Work mobile phones and laptops may be well-intentioned gifts to encourage flexible working conditions, but according to new research by The Australia Institute, these benefits actually make workers feel obligated to work longer hours.

As part of its National Go Home On Time Day (30 November 2011), The Australia Institute has released the research which indicates the lines between work and home life are becoming increasingly blurred. National Go Home On Time Day, now in its third year, aims to raise awareness of the prevalence of overtime in the workplace, and this year focuses on the concept of ‘polluted time’. Time pollution refers to the way in which, thanks to technology, work can impede upon an employee’s free time at any time.

“Our survey findings suggest that in a workforce of 11.4 million people, some 6.8 million workers experience some degree of time pollution in any given week, while 1.75 million workers regularly have their free time polluted by work demands,” says Josh Fear, deputy director at The Australia Institute.

According to the report, of those surveyed, 60 per cent reported they had done work outside of their normal working hours within that week.

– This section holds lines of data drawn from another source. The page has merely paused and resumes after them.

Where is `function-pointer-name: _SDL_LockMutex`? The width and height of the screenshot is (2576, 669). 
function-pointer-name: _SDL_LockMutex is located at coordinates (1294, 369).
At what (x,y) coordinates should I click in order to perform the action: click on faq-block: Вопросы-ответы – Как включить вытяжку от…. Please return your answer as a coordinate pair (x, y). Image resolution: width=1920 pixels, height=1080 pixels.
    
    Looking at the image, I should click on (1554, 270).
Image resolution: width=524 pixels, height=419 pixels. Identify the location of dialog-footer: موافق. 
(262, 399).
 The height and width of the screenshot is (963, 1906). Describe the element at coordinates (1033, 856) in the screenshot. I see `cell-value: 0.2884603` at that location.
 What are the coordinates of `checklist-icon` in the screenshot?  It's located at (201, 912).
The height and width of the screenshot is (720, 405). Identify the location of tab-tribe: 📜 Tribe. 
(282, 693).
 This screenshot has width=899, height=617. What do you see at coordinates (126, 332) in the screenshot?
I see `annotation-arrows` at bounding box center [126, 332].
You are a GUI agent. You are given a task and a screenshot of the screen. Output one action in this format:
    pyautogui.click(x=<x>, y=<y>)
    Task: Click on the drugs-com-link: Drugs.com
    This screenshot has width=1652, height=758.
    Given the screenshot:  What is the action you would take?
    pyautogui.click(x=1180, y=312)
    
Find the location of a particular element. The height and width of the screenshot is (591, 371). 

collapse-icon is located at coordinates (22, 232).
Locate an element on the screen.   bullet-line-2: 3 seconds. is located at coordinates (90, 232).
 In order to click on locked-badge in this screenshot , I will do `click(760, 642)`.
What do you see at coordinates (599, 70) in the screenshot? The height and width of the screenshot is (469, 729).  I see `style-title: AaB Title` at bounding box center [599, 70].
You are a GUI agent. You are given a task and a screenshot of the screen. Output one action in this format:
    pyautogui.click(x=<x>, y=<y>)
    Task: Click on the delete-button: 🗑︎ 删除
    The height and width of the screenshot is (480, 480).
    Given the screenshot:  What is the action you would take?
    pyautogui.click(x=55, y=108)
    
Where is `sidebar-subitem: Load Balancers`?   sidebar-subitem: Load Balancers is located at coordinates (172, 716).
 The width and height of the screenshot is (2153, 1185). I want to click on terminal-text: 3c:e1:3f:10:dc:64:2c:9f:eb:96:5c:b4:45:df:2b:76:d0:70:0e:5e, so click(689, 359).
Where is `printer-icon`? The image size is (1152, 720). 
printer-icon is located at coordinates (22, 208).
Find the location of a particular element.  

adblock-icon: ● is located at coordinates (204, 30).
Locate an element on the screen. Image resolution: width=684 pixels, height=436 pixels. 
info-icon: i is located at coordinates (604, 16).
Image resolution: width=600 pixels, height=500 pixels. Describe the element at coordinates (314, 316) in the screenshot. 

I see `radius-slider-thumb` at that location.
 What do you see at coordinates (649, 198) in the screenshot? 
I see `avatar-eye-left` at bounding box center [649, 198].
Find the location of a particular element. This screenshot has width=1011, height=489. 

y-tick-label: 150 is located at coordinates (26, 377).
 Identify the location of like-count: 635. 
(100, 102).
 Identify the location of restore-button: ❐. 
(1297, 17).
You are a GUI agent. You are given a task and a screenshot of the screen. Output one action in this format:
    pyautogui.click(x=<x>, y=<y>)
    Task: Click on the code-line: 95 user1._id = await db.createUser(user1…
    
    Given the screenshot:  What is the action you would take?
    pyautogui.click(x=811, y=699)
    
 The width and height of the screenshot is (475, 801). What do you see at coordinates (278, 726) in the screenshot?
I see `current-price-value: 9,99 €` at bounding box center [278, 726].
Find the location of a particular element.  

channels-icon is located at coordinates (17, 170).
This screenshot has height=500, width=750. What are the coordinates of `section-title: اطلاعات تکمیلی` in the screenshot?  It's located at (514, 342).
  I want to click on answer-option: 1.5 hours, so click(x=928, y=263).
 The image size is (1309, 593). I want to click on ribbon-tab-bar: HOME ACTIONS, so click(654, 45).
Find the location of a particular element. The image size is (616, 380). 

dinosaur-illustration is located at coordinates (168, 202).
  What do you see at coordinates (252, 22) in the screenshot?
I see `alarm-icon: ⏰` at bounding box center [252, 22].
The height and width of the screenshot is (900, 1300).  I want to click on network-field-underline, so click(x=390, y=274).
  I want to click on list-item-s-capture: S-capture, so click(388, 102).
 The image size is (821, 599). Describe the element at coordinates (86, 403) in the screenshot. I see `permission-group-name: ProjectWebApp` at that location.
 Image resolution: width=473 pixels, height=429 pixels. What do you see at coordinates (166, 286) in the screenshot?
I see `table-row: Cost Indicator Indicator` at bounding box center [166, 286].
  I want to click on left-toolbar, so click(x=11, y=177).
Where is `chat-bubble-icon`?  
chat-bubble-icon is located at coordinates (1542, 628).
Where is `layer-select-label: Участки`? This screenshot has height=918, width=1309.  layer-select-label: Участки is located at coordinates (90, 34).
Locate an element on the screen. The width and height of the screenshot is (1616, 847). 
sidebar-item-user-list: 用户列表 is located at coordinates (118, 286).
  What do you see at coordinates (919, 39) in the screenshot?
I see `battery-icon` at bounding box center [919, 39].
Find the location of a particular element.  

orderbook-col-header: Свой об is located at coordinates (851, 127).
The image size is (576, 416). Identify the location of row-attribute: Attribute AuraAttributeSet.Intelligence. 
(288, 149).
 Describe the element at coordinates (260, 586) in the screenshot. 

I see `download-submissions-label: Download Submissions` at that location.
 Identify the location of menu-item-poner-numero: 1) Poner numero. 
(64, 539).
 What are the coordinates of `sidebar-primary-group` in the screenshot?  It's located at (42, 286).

Of those who had been given a device by their employer, seven out of eight said they had worked outside of normal working hours, compared with 52 per cent of those without a device. The most common intrusion on free time was email, even more so than phone calls, meetings or travel.

“Many workers consider their laptops and smartphones as a perk of their job, but those same devices can also invade free time,” says Fear. “Australians already work some of the longest hours in the developed world, and technology often exacerbates the problem rather than relieving it by making people perpetually on-call.”